Çinli teknoloji devleri yapay zeka yarışında ABD’yi yakalamaya çalışırken, aynı zamanda Amerika’nın çip ihracatına yönelik baskılarına karşı yeni stratejiler geliştirmeye devam ediyorlar.
Yapay zeka veri merkezlerinin temel gücü, yüksek performanslı grafik işleme birimlerinden (GPU) geliyor. Ancak, en gelişmiş GPU’lar artık sadece ABD merkezli şirketler tarafından üretiliyor ve satılıyor. Nvidia gibi firmalar, bu çipleri Çinli müşterilere resmi olarak satmaktan kaçınıyor veya ihracat lisansı gerektiren kısıtlamalarla karşı karşıya kalıyorlar. Bu durum, Çinli yapay zeka ve teknoloji şirketlerinin büyük bir zorlukla karşılaşmasına neden oluyor.

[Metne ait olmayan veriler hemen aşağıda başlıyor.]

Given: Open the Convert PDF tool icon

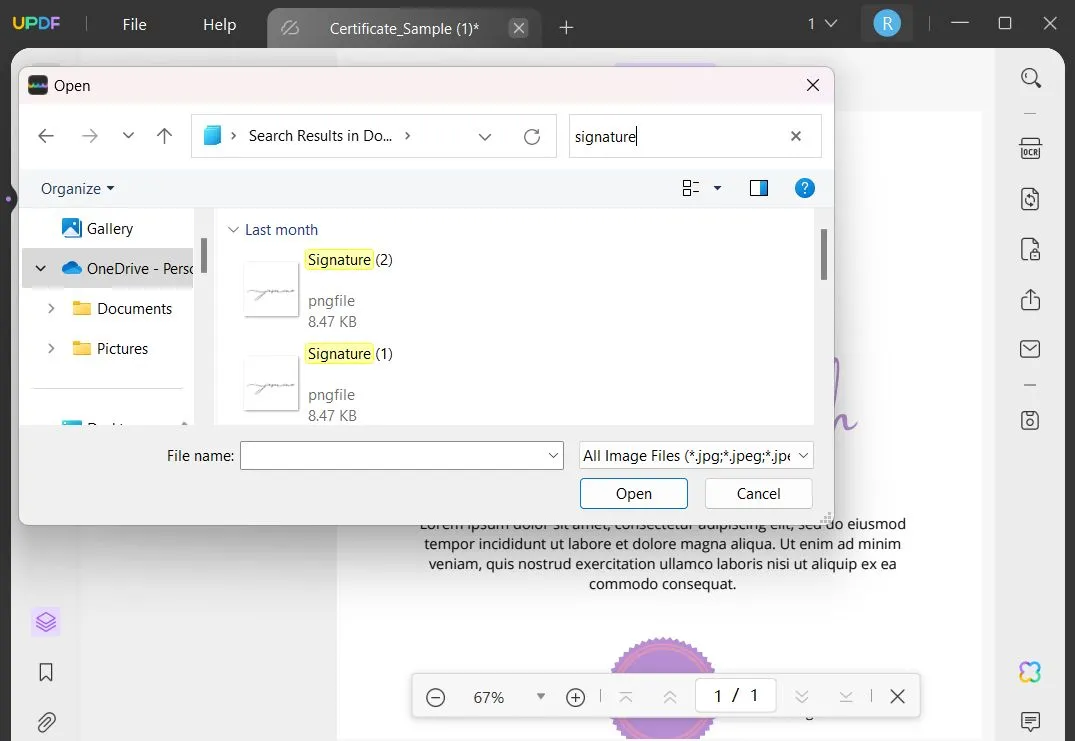Looking at the screenshot, I should (1031, 199).
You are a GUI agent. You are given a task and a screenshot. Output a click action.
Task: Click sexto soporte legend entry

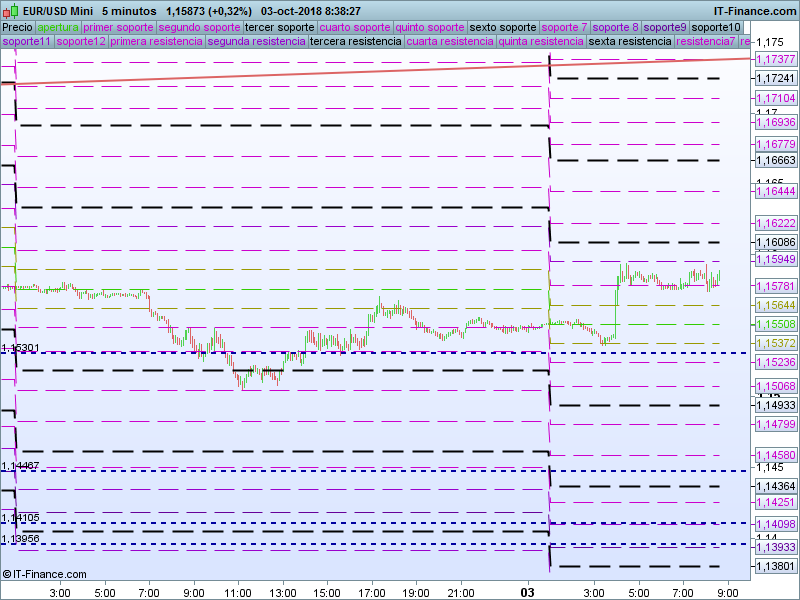click(503, 27)
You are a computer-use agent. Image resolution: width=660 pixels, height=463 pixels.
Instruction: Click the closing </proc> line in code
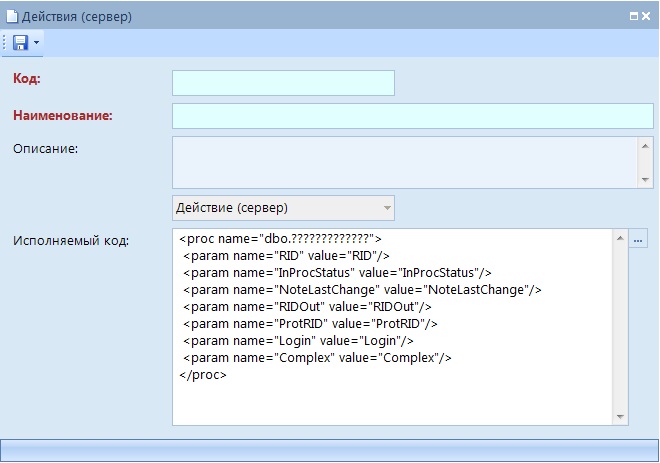pos(204,375)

Çinli firmalar, bu kısıtlamaları aşmak için çeşitli yollar deniyorlar. Bunlar arasında, ABD menşeli çipleri önceden büyük miktarda stoklamak, daha az maliyetli ve enerji verimli yeni yapay zeka modelleri geliştirmek ve yerli yarı iletken üreticilerinin imkânlarını kullanmak yer alıyor. Örneğin, Tencent ve Baidu gibi devler, ABD kısıtlamalarından önce büyük çapta çip alımları yaparak önemli stoklar oluşturdu. Bu, medyaya sızan bilgiler ve çeşitli raporlarla da doğrulanıyor. Ayrıca, Çin hükümeti yerli çip üretimini hızlandırmak amacıyla yatırımlarını artırıyor. Huawei gibi büyük firmalar, kendi yapay zeka çiplerini geliştirmeye devam ederken, SMIC gibi şirketler de bu alanda önemli adımlar atıyorlar.
Bu gelişmeler, aslında küresel çapta tüketicilere ve kullanıcılara da avantaj sağlayabilir. Örneğin, Çinli GPU üreticileri, Nvidia ve AMD ile rekabet edebilecek seviyeye gelebilirler. Bu sayede, ekran kartı fiyatlarının düşmesi ve piyasada rekabetin artmasıyla, kullanıcılar daha uygun fiyatlı ve yüksek performanslı ürünlere ulaşabilirler. Ayrıca, bazı Çinli şirketlerin, üçüncü taraflar aracılığıyla ikinci el Nvidia çipleri satın aldığı yönünde iddialar olsa da, bu konuda net ve kesin kanıtlar henüz bulunmamaktadır.
ABD’nin Çin’e Yönelik Çip ve Teknoloji Kısıtlamaları Nasıl Başladı?
ABD’nin Çin’e uyguladığı teknoloji ve çip ihracatı kısıtlamaları, özellikle 2016 yılından itibaren, Donald Trump’ın başkanlığı döneminde yoğunlaşmaya başladı. Bu dönemde, Çinli teknoloji devi Huawei, hükümetle bağlantılı olduğu gerekçesiyle ciddi yaptırımlar ve kısıtlamalarla karşılaştı. Huawei yöneticileri, Kanada’da tutuklanıp uzun süre hapiste tutuldu ve şirketin küresel faaliyetleri ciddi şekilde aksadı. Ayrıca, Huawei’nin Android tabanlı işletim sistemine erişimi de engellendi. Bu gelişmeler, Çinli şirketlerin yüksek teknolojili çiplere ulaşımını zorlaştırdı ve küresel tedarik zincirinde büyük aksamalar yarattı.
ABD yönetimi, 2020’de Joe Biden’in göreve başlamasıyla birlikte de bu politikalarını sürdürdü ve hatta daha da sertleştirdi. Bu kapsamda, Nvidia gibi Amerikan şirketlerinin Çinli müşterilere yönelik düşük performanslı ve yerel ihtiyaçlara uygun ürünler geliştirmesi bile yasaklandı. Örneğin, Huawei’nin geliştirdiği ve Çin pazarına özel olan H20 çipleri bile, ABD’nin yeni kısıtlamaları nedeniyle satıştan men edildi. Bu nedenle, Çinli şirketler ve araştırmacılar, alternatif yollar ve çözümler aramaya devam ediyorlar, çünkü yüksek teknolojili çip pazarında kendilerine yeni alanlar açmak zorunda kalıyorlar.